Autoscaling
Serving a model means choosing how much GPU capacity to keep running. Provision for peak load and you pay for idle GPUs whenever traffic is low; provision for average load and requests pile up when traffic spikes. Autoscaling removes that trade‑off: Emissary adds replicas when load rises and removes them when load falls, so capacity tracks demand and you pay closer to what you actually use.

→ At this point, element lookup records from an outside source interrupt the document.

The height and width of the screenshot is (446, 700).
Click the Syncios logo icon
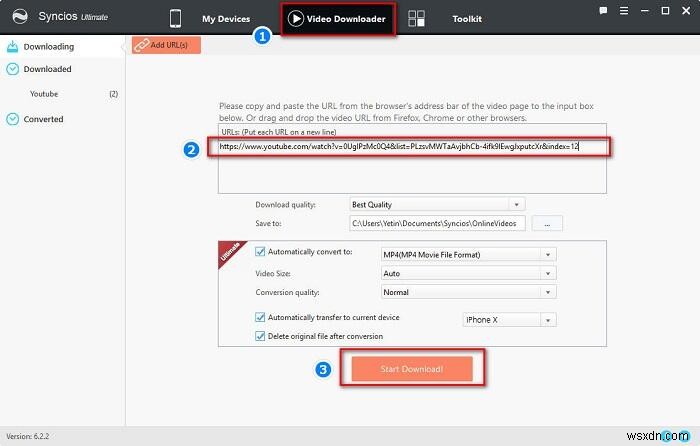pyautogui.click(x=20, y=17)
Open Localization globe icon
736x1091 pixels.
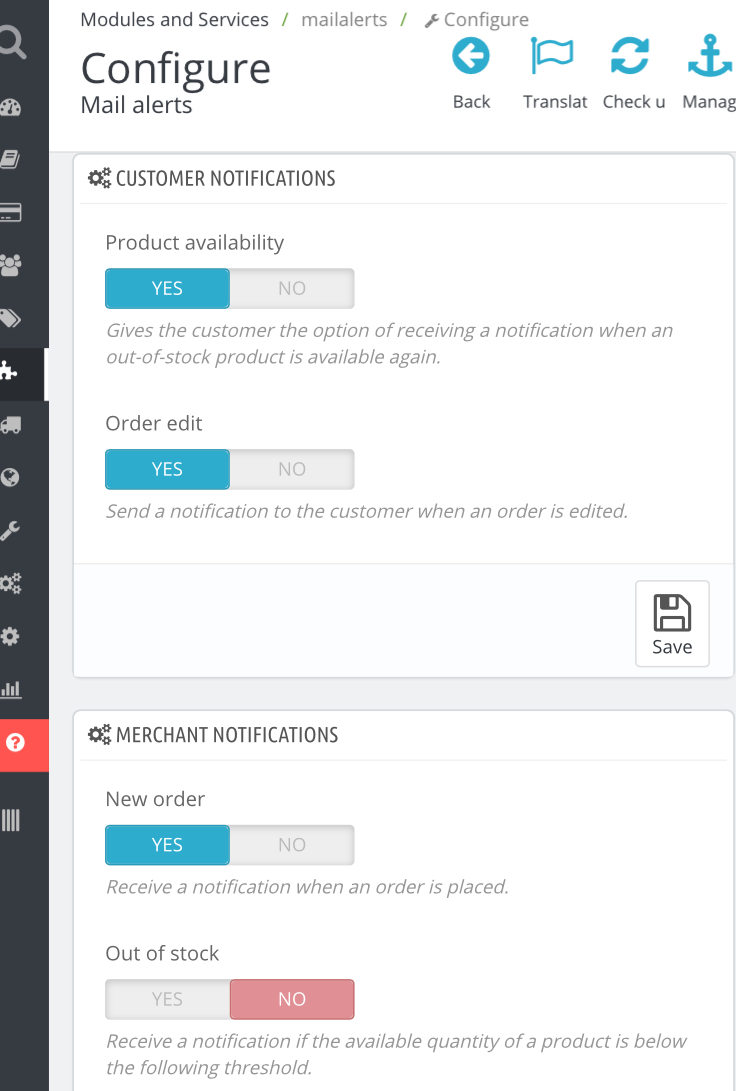[11, 477]
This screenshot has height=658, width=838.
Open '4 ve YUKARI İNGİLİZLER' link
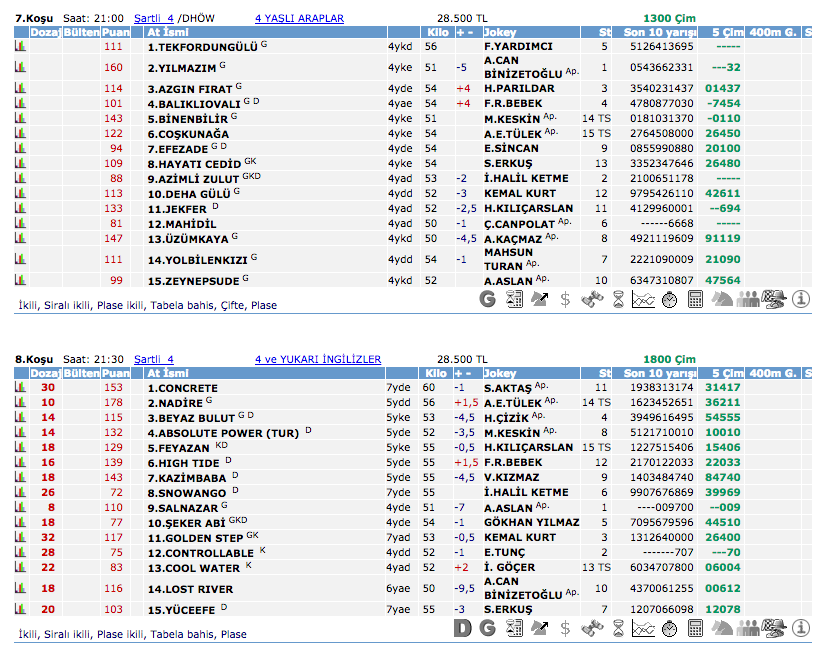click(318, 359)
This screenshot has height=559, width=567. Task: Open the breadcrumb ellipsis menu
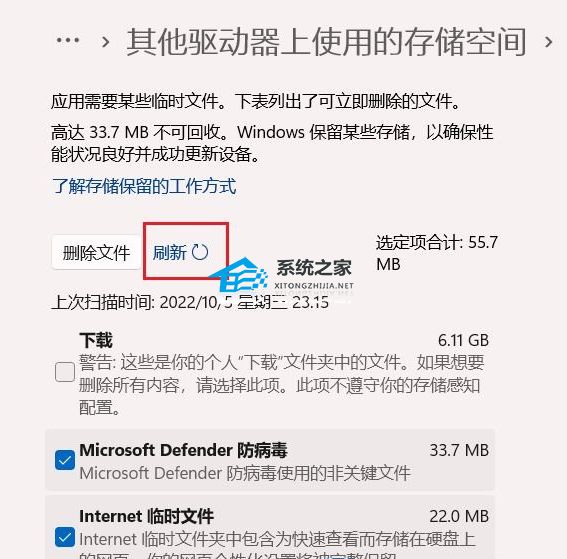(68, 40)
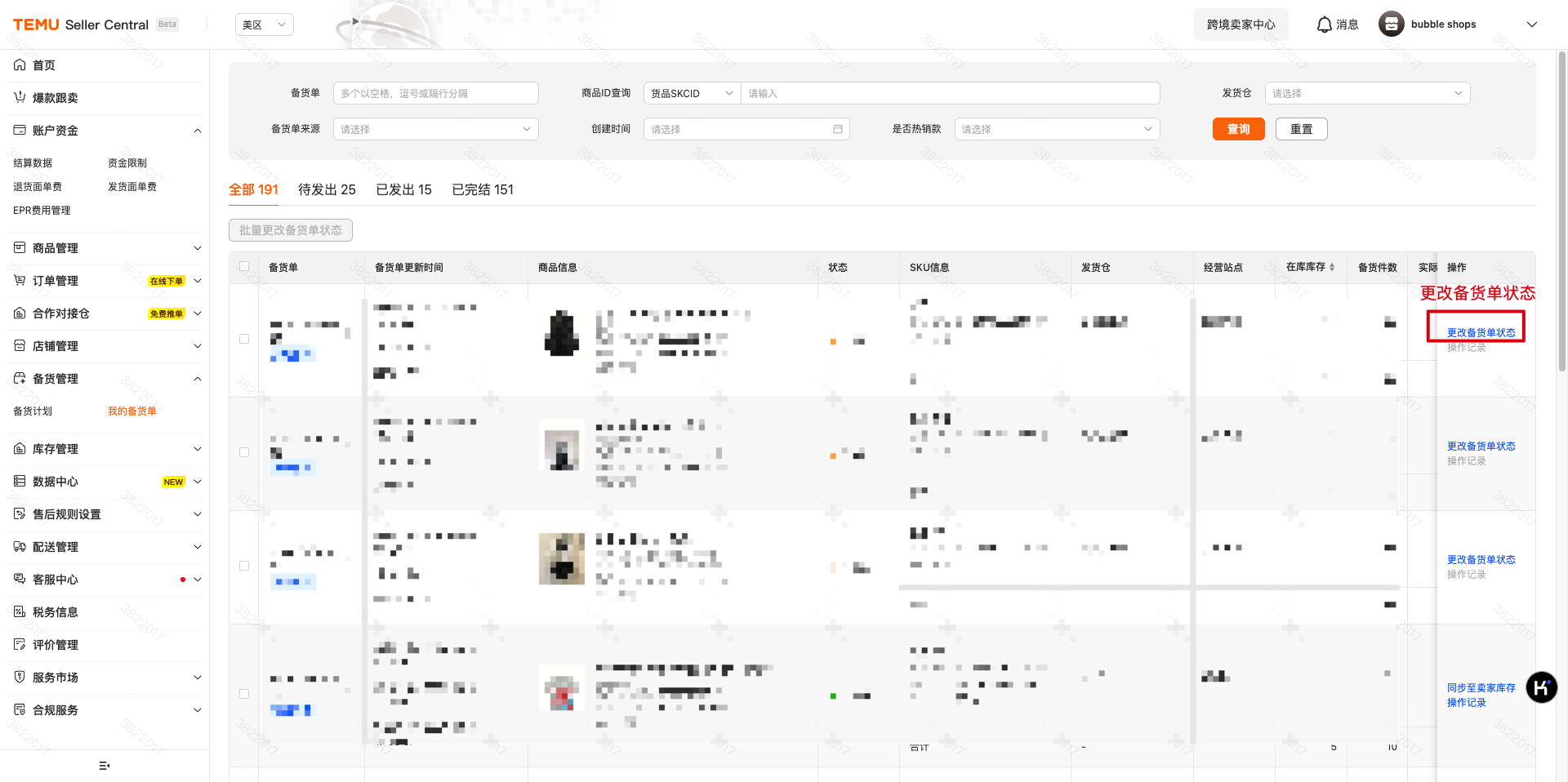
Task: Click 同步至卖家库存 link in last row
Action: [1481, 688]
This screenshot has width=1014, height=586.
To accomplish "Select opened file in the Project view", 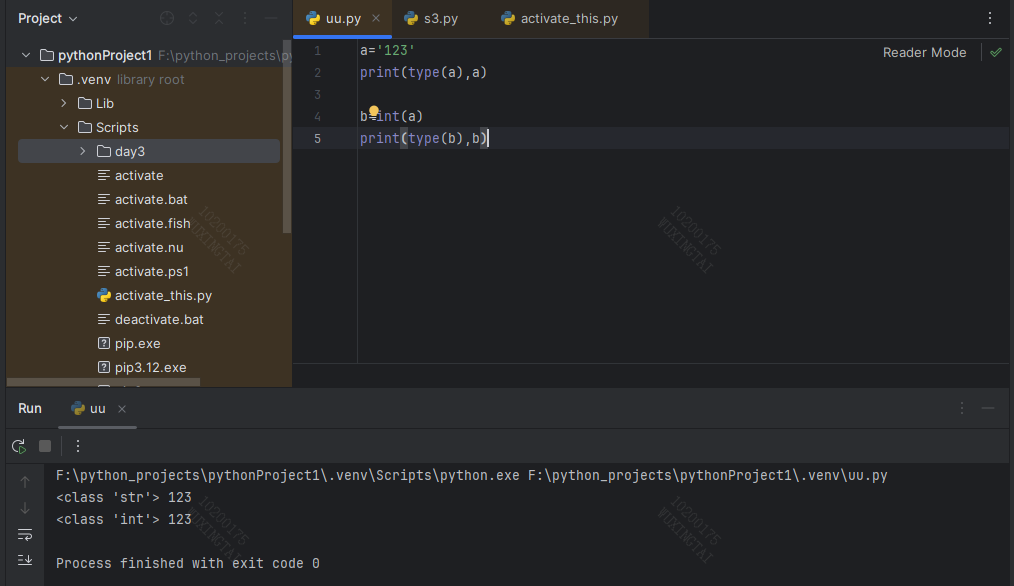I will [x=166, y=17].
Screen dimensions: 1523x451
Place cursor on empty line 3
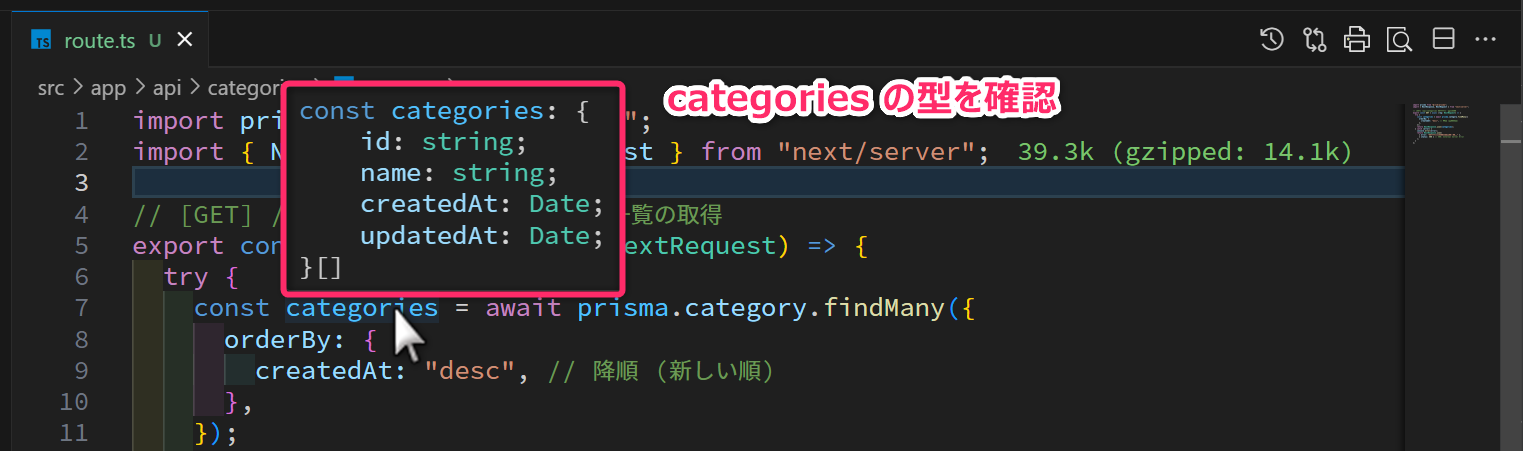coord(700,183)
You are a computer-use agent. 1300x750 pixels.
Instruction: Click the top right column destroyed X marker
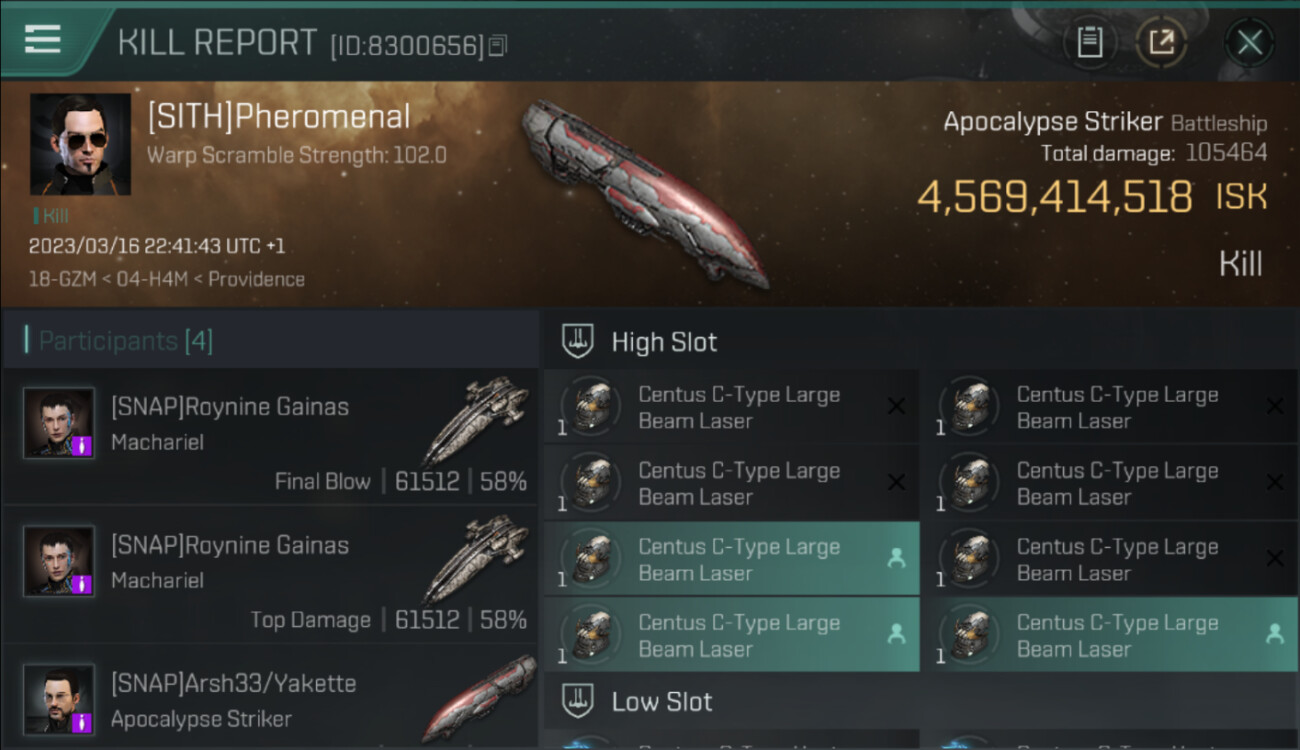(x=1274, y=406)
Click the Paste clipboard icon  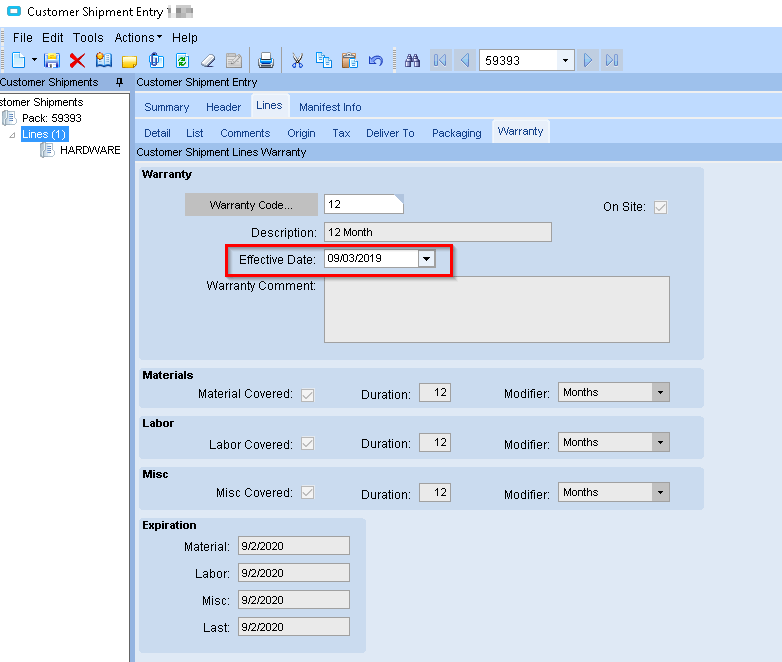(x=350, y=60)
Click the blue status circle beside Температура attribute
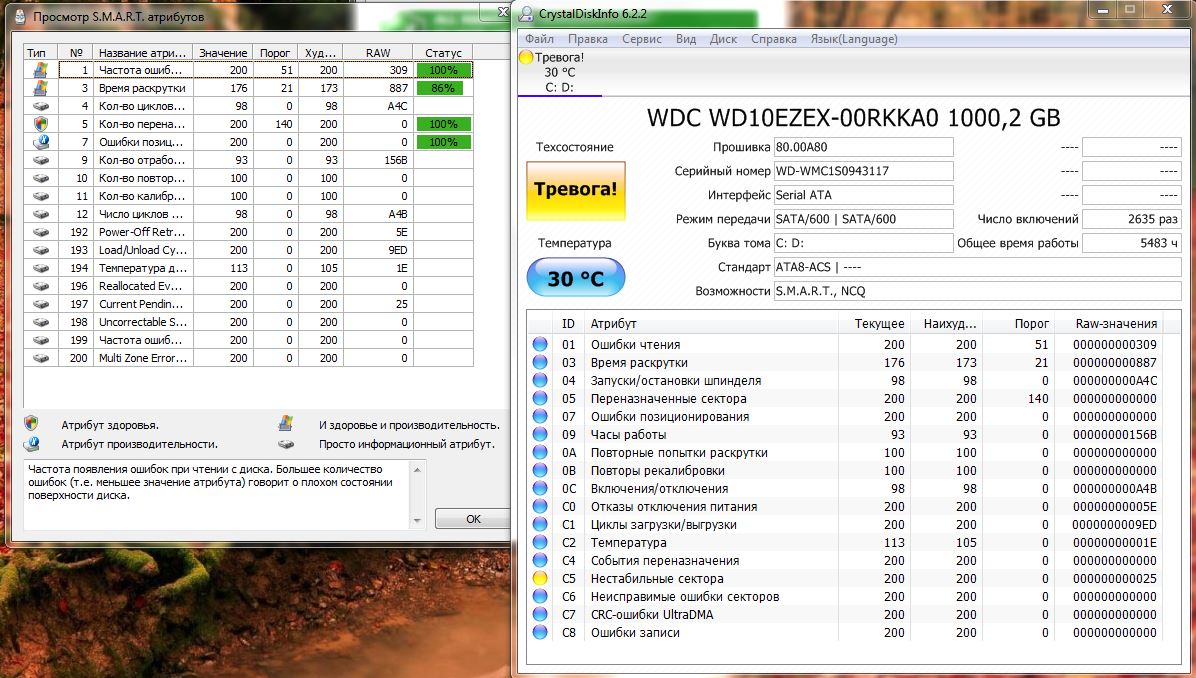Screen dimensions: 1196x678 (x=540, y=542)
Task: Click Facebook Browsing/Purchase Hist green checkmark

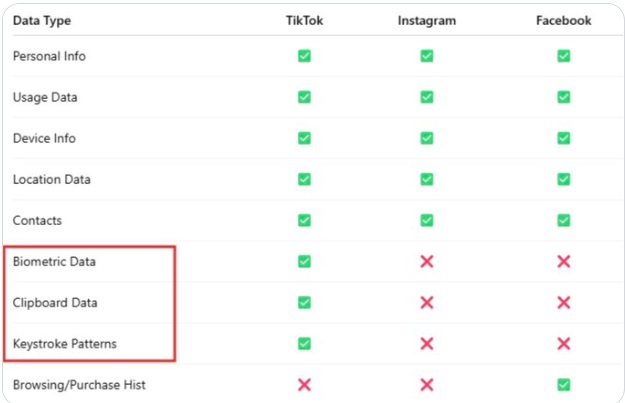Action: pyautogui.click(x=564, y=385)
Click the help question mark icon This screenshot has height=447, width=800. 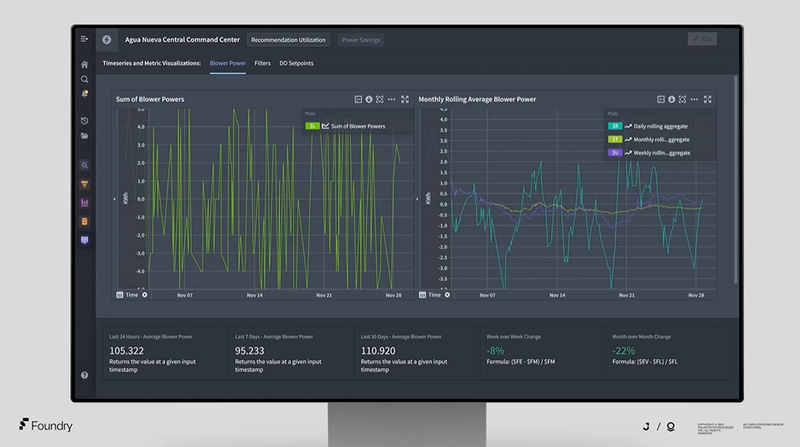pos(85,375)
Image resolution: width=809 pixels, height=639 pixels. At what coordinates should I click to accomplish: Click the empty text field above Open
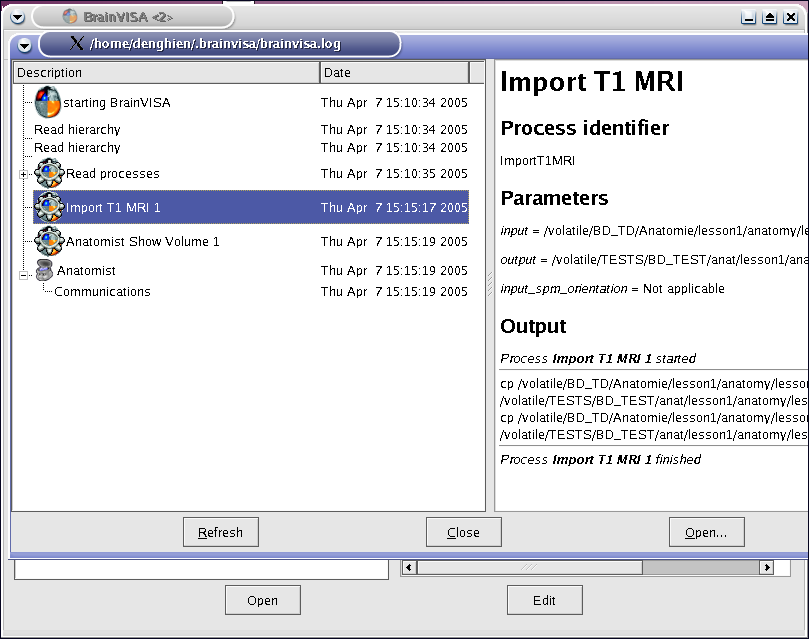[201, 569]
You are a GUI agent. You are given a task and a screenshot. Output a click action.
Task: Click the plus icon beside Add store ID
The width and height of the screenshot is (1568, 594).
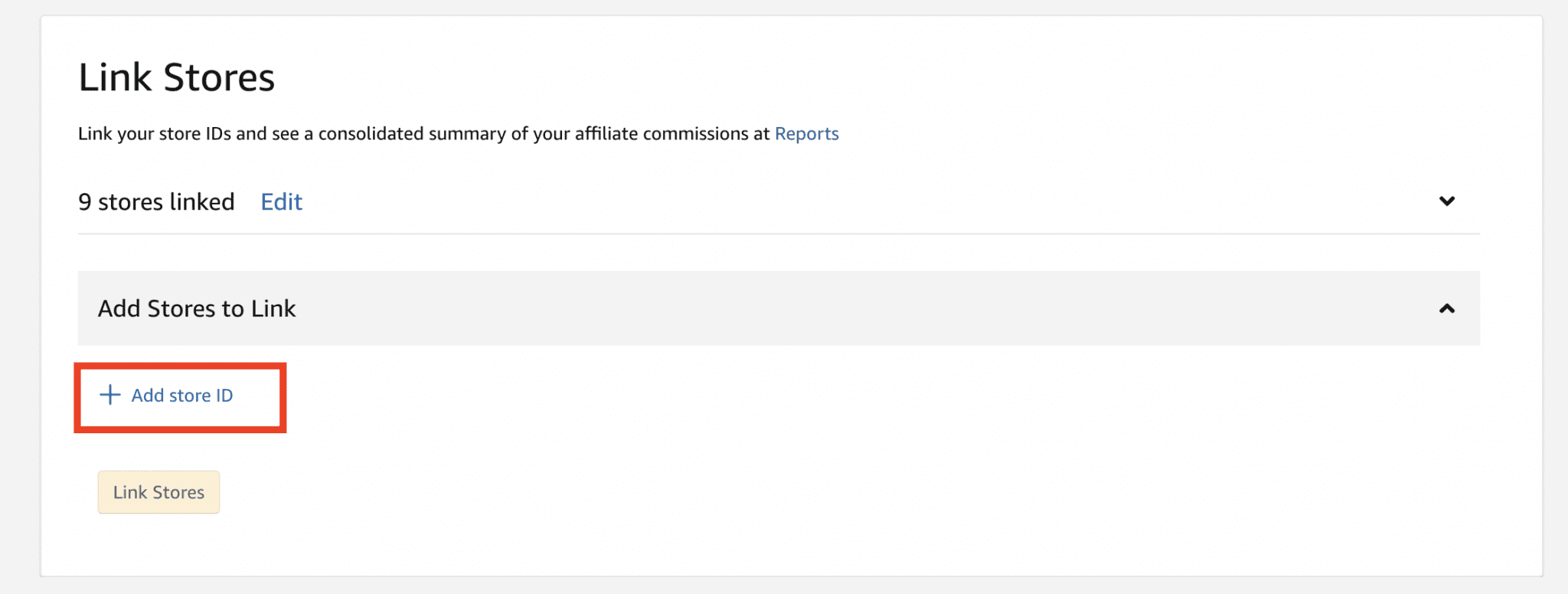point(109,396)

This page explains when autoscaling applies, the configurations you control, how the scaling decision is made, and how to tune it.
What a replica is
A replica is one GPU‑backed copy of your engine — a single inference server, on its own GPU(s), capable of handling a share of your traffic. Autoscaling is the process of changing how many replicas are running. Two replicas serve roughly twice the traffic of one. A cluster engine always keeps at least one replica running, and scales up to your maximum as load rises.
Every replica serves the engine's base model plus all of its fine‑tuned LoRA deployments, so adding a replica adds capacity for every deployment on the engine at once.
Configurations
You configure autoscaling when you create a cluster engine. The configurations below are what you control; everything else (which GPU, how replicas are provisioned, how requests are routed) is handled for you.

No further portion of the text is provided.